> [Texte présenté]:
La Bulgarie, prise dans la campagne des législatives de juin 2005, a plutôt ralenti le tempo du calendrier des changements. Aujourd’hui, la nouvelle coalition gouvernementale s’est cimentée autour de l’adhésion à l’Union. Du coup, les réformes ont repris allegro prestissimo : renforcement de l'immunité des magistrats, modernisation du code de procédure civile… Au final, les deux pays se retrouvent au même niveau de préparation pour entrer dans l’Union.
Des pratiques bien ancrées
Ces progrès sont-ils suffisant pour faire passer les feux du rouge au vert ? Pour évaluer un pays, la Commission passe au peigne fin les réformes dans plus de 150 domaines. Or elle pourrait encore, pour chaque pays, classer orange une cinquantaine de domaines et rouge cinq à six dossiers épineux comme la lutte contre la corruption et le crime organisé, les contrôles vétérinaires aux frontières, l’audit ou le contrôle financier. Changer les lois oui, mais encore faut-il les appliquer. Difficile lorsque l’on sait que ces pays sortent de nombreuses années de communisme et que l’indépendance du système judiciaire est récente. La Commission s’est entourée d’experts qui ont évalué sur le terrain l’impact des réformes. Les diplomates communautaires ont eux aussi pris en continu le pouls des changements sociaux. Mais la plupart des modifications législatives sont inédites et il est difficile de se prononcer sur leurs conséquences à long terme.

> [Données disponibles]:
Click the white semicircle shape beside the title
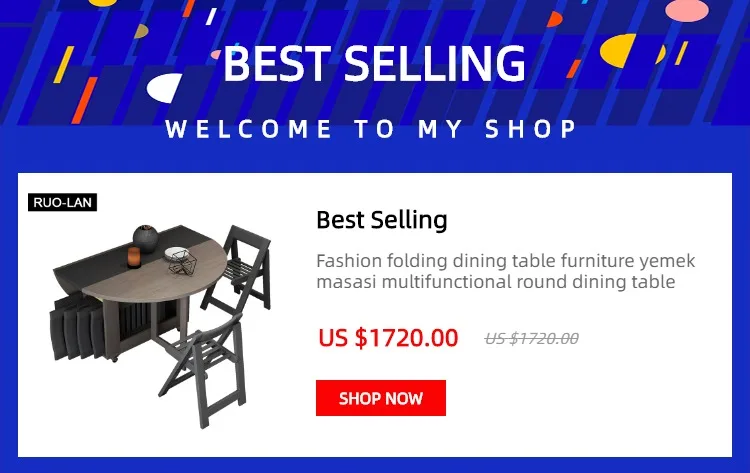Screen dimensions: 750x473 point(164,88)
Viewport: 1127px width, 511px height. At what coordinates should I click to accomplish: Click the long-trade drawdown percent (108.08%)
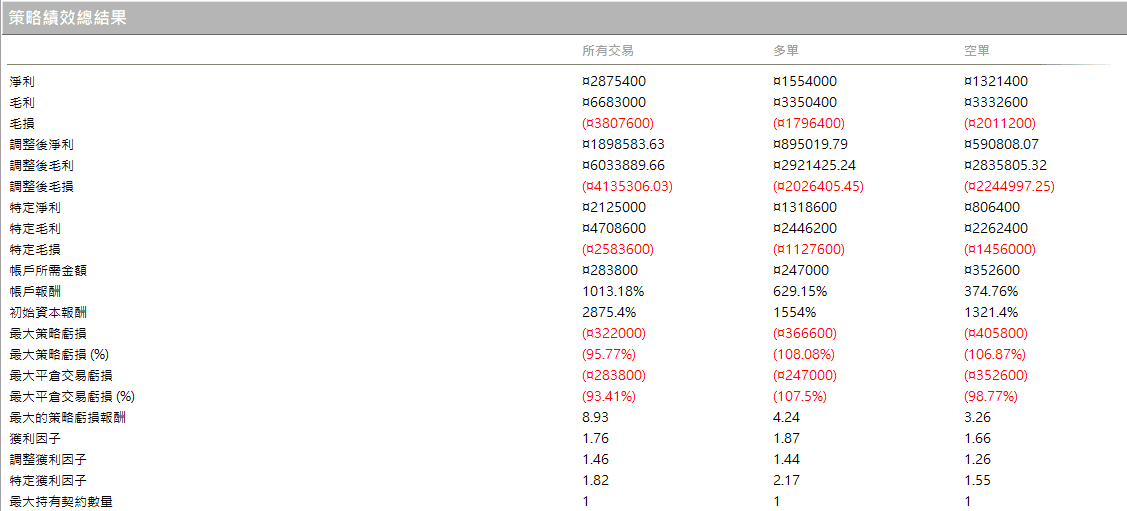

> [Problème à résoudre]:
Reprenez mot pour mot le texte sur l'adhésion de la Bulgarie à l'Union, en commençant par « La Bulgarie, prise » et en continuant jusqu'à « entrer dans l’Union. » inclus. Ce matériel n'intervient en rien ici.

> [Réponse]:
La Bulgarie, prise dans la campagne des législatives de juin 2005, a plutôt ralenti le tempo du calendrier des changements. Aujourd’hui, la nouvelle coalition gouvernementale s’est cimentée autour de l’adhésion à l’Union. Du coup, les réformes ont repris allegro prestissimo : renforcement de l'immunité des magistrats, modernisation du code de procédure civile… Au final, les deux pays se retrouvent au même niveau de préparation pour entrer dans l’Union.